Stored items
--

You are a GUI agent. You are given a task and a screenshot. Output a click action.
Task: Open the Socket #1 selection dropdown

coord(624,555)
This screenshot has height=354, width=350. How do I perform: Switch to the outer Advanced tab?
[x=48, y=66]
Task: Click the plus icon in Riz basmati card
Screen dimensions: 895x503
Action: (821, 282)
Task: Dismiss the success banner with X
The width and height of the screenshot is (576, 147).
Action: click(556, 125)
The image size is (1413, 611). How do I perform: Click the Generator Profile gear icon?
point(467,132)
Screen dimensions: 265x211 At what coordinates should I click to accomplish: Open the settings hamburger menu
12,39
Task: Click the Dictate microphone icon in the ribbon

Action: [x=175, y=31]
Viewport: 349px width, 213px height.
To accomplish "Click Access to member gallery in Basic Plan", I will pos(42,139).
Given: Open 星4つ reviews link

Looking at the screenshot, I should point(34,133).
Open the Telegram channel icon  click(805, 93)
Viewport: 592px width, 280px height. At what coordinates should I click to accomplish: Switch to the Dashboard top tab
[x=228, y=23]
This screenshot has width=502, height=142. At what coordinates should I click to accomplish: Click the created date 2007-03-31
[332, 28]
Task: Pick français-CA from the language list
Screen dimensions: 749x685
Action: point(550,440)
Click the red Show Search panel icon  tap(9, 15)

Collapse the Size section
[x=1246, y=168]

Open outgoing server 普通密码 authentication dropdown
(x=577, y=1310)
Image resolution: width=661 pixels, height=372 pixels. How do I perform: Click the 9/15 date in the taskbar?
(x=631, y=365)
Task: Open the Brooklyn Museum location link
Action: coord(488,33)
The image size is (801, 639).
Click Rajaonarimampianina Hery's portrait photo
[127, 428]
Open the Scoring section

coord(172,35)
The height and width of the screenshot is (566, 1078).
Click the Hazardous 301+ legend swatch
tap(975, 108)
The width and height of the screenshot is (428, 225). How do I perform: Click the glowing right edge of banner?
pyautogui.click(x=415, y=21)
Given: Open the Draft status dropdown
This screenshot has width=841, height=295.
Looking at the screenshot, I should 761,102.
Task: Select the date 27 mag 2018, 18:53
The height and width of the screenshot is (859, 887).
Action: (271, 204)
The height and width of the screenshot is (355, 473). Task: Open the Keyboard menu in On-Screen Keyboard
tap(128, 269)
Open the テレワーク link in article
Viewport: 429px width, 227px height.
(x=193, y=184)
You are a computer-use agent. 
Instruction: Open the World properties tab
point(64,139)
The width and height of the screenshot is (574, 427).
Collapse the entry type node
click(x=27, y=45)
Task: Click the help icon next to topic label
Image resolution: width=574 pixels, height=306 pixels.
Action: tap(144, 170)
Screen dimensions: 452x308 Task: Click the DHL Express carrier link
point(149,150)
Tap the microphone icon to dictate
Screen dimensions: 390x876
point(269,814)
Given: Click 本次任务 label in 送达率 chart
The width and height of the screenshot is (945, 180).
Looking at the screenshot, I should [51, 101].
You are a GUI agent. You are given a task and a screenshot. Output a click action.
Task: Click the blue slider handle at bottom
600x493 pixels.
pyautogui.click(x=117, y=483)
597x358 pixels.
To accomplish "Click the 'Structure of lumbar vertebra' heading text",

--

**WORK INSTRUCTIONS**
Return each line from the entries above that includes "label".

**ANSWER FOR THE TASK**
Task: Click the help icon next to topic label
Given: Click 本次任务 label in 送达率 chart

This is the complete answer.